When its sequel God Save the Dork came out, I could not believe it. But then, it is a national best seller again and Flipkart always pushes it as one of my recommendations, regardless of the number of times I browsed Midnight’s Children and Thus Spake Zarathustra on the site. I never wanted to buy it, but had to give in because Flipkart gives free shipping only on orders exceeding 500 INR and the purchase I was doing only amounted to 390 INR. Also, I was 34% or 16 books behind my schedule to reach my reading challenge of 50 books a year on Goodreads and this one is surely an easy read. So, as you see, the world conspired against me to make me read it or else I would never have read this sort of books with little or no literary merit whatsoever. Speaking of which, I should finish the damn Midnight’s Children at least this time. It is my 15th attempt at it now and only 2 more separate me from the stupid Ghazini.

Coming to the book, I knew how it was going to end before it started making the stupid protagonist richer by the end of it. But how can I ever put it away when it had generous helpings of jokes like
Q: Which Indian Scientist has the best opportunity of getting jobs regularly?
A: C.V. Raman.

I have to confess that I enjoy these sorts of jokes, just that I don’t want to be found reading them. I read this during my office hours to avoid wasting my productive time, but had to carry it home and finish the damn thing. It is 242 pages long and if you discount the prologue, acknowledgements and all other jazz and take into account huge amounts of blankness in the pages, you would know that this really is a 150 pager. But, no one would give a damn about a single book of 450 pages that says Book One, Book Two and all. So what do they do, they make it into three parts and call it a trilogy. Genius (Stupid). And we are all suckers for that kind of shit.

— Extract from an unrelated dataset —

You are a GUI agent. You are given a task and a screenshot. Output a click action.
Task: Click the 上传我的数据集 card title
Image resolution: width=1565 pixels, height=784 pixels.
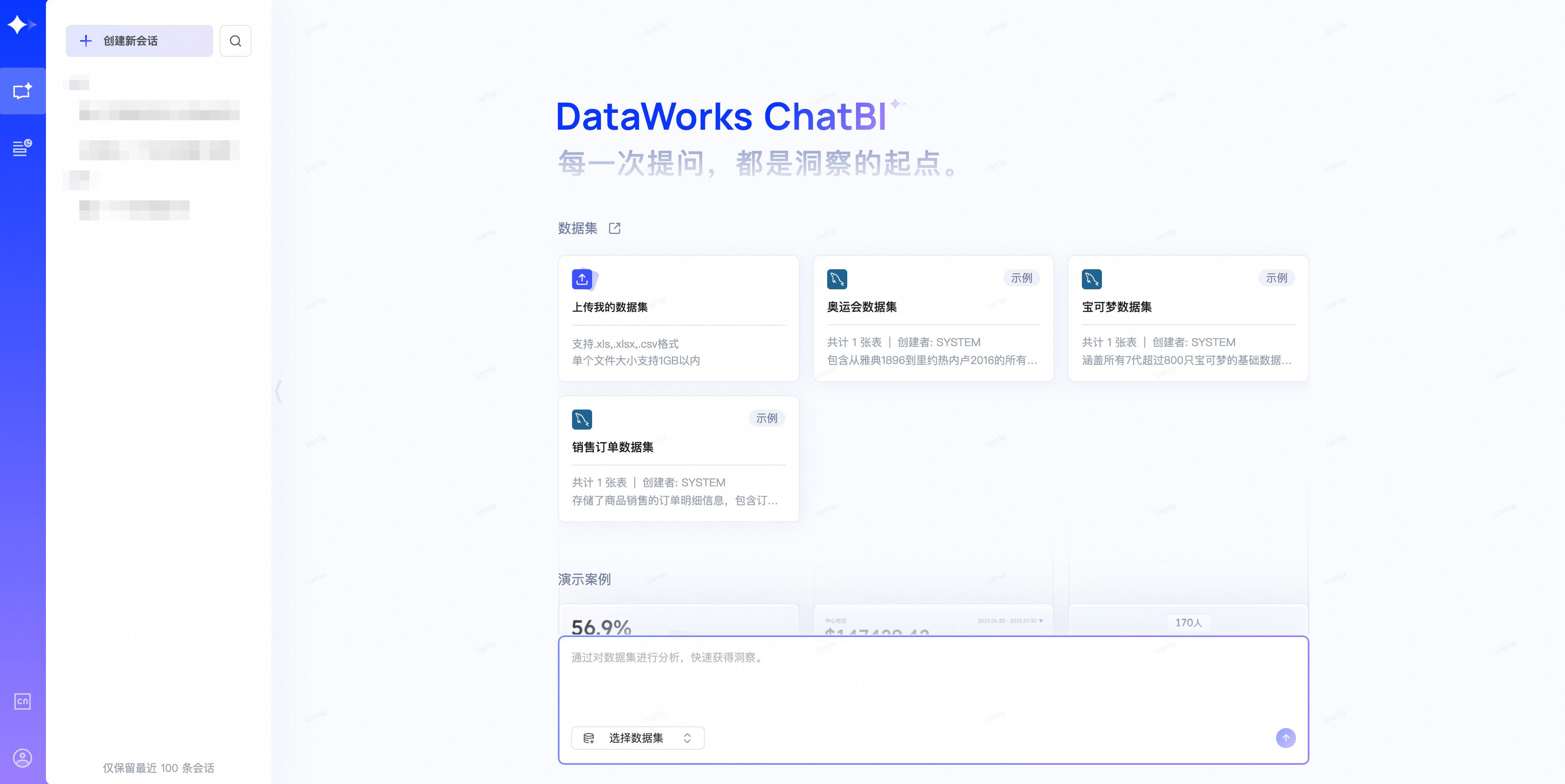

Now you might have noted that this review is not a review at all, which if you ask me is just as well since this book is not a book at all. I admit that I enjoyed reading it, but I wished it put Robin into more distress than it had managed. In hindsight, there is no point since at the end of it he is going to walk away rich and comfortable to the company of more idiots.

Just finished and updated it on my Goodreads account, but the damn thing still says I’m 34% behind on schedule. Enraged, I gave the book one star rating on the website and proceeded to all other sites and gave one star everywhere. Still the average rating shows 3.45 stars. Idiots everywhere. I thought of creating more user accounts and rate it a single star with each of them, but how can a single man’s intellect balance collective stupidity of a generation? Simple answer. It can’t.


I will probably write a more scathing review when I buy and read the next book. I’m not satisfied with this one, but I’m bored.